[Opening Source passage section]

Abstract

Offline Reinforcement Learning (RL) has emerged as a critical paradigm for real-world AI deployment, particularly in domains where active data collection is either prohibitively expensive or physically dangerous. By enabling agents to learn optimal policies from fixed, pre-collected datasets, Offline RL bypasses the need for risky online exploration; however, this shift introduces the significant challenge of accumulating extrapolation error on out-of-distribution (OOD) actions. This talk will explore the fundamental principles of Offline RL and the algorithmic strategies used to mitigate distributional shift, ultimately extending these concepts to the multi-agent domain through the lens of my PhD research regarding Offline MARL.

[Closing Source passage section]
[Opening Data excerpts section]

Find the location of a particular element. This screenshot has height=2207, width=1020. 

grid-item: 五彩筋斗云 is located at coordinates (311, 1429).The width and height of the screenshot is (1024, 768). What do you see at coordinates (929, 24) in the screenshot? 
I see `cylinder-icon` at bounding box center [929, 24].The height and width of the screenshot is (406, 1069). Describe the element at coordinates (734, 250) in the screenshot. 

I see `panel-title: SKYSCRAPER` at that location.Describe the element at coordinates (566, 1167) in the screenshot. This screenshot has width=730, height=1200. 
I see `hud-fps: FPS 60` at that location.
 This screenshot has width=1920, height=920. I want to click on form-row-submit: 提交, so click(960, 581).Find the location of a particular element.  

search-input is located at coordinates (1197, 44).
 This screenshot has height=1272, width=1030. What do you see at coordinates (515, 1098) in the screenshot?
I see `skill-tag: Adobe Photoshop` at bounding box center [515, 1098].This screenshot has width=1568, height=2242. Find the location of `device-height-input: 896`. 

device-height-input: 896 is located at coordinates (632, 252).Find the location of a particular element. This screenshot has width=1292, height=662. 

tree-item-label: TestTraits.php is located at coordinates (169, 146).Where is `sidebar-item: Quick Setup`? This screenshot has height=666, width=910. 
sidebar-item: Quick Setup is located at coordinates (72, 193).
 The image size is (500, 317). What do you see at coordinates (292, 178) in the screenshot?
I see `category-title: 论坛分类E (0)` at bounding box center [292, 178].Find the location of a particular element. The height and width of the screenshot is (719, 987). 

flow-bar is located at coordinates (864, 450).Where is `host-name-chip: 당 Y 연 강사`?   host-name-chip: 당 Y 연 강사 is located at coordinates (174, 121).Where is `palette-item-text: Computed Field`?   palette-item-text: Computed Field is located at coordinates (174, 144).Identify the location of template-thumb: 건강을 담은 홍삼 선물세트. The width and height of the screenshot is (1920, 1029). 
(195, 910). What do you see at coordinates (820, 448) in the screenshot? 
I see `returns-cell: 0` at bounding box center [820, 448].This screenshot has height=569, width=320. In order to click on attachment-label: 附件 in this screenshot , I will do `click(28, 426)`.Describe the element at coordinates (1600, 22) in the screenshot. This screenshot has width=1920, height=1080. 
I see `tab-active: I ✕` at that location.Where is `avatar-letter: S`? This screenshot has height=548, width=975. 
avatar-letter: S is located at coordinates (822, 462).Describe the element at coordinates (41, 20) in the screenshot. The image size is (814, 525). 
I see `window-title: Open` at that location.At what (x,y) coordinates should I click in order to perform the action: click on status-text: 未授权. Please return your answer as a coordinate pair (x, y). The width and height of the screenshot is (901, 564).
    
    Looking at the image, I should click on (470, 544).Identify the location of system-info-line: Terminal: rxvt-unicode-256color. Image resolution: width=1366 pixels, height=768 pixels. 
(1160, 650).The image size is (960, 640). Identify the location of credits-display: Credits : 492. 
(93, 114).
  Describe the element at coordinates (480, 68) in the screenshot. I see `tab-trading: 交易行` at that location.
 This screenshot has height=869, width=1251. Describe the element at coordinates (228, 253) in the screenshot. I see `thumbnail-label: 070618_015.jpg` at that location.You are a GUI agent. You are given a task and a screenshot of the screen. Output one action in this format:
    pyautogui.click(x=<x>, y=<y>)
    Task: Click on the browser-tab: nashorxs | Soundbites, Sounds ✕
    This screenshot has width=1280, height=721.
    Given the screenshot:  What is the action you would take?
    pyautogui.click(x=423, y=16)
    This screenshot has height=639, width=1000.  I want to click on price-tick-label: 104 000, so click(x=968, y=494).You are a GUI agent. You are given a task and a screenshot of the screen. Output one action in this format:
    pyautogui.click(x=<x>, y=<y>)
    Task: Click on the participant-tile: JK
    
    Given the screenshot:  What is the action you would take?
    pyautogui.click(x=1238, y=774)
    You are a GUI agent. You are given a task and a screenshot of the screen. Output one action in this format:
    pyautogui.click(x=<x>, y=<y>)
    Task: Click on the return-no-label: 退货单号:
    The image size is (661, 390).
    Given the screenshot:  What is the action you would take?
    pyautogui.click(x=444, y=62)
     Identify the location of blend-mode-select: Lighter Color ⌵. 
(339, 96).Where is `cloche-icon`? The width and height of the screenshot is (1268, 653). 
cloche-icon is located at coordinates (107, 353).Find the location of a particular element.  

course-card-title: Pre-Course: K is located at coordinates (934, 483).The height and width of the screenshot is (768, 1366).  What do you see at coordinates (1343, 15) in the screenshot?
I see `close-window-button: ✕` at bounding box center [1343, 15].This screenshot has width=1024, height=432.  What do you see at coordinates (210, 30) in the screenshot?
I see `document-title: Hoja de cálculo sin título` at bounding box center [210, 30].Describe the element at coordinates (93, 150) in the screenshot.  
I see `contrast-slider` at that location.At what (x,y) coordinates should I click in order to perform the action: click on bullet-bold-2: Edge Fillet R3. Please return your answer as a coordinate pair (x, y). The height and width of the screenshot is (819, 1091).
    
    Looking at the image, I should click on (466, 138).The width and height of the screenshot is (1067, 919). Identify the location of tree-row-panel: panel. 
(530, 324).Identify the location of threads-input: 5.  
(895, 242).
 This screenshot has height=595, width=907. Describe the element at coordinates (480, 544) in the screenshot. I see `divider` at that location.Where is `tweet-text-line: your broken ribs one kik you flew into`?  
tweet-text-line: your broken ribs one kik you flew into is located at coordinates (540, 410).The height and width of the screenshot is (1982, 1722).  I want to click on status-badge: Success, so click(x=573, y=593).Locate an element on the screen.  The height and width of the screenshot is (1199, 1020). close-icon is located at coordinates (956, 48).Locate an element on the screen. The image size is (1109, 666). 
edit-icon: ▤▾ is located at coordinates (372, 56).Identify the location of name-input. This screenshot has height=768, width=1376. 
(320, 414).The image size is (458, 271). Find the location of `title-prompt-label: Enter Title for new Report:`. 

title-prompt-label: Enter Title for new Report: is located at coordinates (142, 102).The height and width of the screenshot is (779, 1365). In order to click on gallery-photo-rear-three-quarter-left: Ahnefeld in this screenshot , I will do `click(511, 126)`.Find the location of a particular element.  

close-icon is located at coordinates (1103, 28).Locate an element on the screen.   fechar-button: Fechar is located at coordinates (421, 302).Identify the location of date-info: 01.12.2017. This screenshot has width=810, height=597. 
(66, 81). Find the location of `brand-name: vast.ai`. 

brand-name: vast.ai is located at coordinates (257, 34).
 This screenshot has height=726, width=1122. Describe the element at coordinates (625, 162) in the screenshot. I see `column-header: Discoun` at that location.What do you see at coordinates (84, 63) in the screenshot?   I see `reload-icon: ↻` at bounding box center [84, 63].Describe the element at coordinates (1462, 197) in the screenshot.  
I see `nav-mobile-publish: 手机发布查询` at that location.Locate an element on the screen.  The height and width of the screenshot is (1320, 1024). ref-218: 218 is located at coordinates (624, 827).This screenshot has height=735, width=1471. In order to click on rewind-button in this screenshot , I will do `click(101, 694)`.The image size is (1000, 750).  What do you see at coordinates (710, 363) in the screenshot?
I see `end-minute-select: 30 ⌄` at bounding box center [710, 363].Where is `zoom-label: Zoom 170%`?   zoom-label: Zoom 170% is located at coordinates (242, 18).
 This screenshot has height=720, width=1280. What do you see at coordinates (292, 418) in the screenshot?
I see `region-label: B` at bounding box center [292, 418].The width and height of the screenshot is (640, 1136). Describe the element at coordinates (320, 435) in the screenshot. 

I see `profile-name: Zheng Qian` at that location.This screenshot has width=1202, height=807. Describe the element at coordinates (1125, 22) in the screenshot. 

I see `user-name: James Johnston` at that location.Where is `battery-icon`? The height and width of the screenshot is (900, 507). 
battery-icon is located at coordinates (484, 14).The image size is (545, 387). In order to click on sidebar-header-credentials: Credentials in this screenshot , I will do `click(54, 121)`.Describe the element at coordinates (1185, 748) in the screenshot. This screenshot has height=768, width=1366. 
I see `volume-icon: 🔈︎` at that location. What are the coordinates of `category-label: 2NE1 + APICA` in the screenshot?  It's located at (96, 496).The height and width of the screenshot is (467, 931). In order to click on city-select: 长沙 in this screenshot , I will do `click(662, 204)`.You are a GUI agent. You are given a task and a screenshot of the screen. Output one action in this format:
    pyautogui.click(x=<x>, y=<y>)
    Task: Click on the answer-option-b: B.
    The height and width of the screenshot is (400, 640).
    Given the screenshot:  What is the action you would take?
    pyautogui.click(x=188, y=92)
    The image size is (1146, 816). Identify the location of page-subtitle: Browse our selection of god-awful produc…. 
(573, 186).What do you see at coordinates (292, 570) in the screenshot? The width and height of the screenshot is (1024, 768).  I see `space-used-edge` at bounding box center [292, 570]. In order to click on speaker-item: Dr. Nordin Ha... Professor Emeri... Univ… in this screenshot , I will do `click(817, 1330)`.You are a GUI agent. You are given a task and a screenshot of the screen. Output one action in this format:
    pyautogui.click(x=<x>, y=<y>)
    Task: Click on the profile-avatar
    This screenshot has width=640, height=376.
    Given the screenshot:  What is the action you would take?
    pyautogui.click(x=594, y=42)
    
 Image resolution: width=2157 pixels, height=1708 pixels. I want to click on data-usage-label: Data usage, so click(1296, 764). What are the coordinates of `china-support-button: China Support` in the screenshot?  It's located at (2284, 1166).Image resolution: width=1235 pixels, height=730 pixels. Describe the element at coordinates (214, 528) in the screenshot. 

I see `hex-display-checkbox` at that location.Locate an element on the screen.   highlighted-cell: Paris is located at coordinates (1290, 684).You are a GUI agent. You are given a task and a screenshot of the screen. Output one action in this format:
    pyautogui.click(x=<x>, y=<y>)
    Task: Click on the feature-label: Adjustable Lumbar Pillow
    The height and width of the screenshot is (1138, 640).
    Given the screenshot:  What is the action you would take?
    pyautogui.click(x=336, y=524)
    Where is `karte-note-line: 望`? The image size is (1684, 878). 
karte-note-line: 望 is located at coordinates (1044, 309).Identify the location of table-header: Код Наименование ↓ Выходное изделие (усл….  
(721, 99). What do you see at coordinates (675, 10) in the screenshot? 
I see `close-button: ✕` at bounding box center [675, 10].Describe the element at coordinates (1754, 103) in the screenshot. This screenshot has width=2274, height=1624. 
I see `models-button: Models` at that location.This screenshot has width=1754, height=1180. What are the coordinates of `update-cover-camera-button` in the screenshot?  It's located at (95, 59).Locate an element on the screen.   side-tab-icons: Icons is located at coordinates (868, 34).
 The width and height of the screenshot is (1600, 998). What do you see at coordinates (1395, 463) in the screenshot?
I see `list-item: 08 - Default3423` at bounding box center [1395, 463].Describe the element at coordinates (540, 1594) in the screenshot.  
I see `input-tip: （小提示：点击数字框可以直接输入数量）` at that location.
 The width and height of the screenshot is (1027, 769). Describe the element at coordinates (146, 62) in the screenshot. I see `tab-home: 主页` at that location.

[Closing Data excerpts section]

* [Task set]:
[1] According to the Offline RL abstract, what challenge arises from learning on fixed, pre-collected datasets?
[2] Duplicate the part of the Offline RL abstract between "Offline Reinforcement Learning" and "regarding Offline MARL.", inclusive.
[3] Write the next part of the Offline RL abstract, picking up after its last sentence.

* [Answers to the problems]:
[1] Extrapolation error accumulates on out-of-distribution (OOD) actions.

[2]
Offline Reinforcement Learning (RL) has emerged as a critical paradigm for real-world AI deployment, particularly in domains where active data collection is either prohibitively expensive or physically dangerous. By enabling agents to learn optimal policies from fixed, pre-collected datasets, Offline RL bypasses the need for risky online exploration; however, this shift introduces the significant challenge of accumulating extrapolation error on out-of-distribution (OOD) actions. This talk will explore the fundamental principles of Offline RL and the algorithmic strategies used to mitigate distributional shift, ultimately extending these concepts to the multi-agent domain through the lens of my PhD research regarding Offline MARL.

[3]
Bio

Claude Formanek completed his undergraduate studies in Mathematics and Computer Science at the University of Cape Town (UCT), where he continued his academic journey to an MSc and eventually PhD. Under the supervision of Jonathan Shock, his doctoral research focused on Multi-Agent Reinforcement Learning (MARL), specifically exploring the challenges of learning from static datasets. During his PhD, Claude published two papers on Offline MARL at NeurIPS and officially submitted his thesis for examination in January 2026. In addition to his academic roots at UCT, he brings years of industry experience as a Machine Learning Research Engineer at InstaDeep.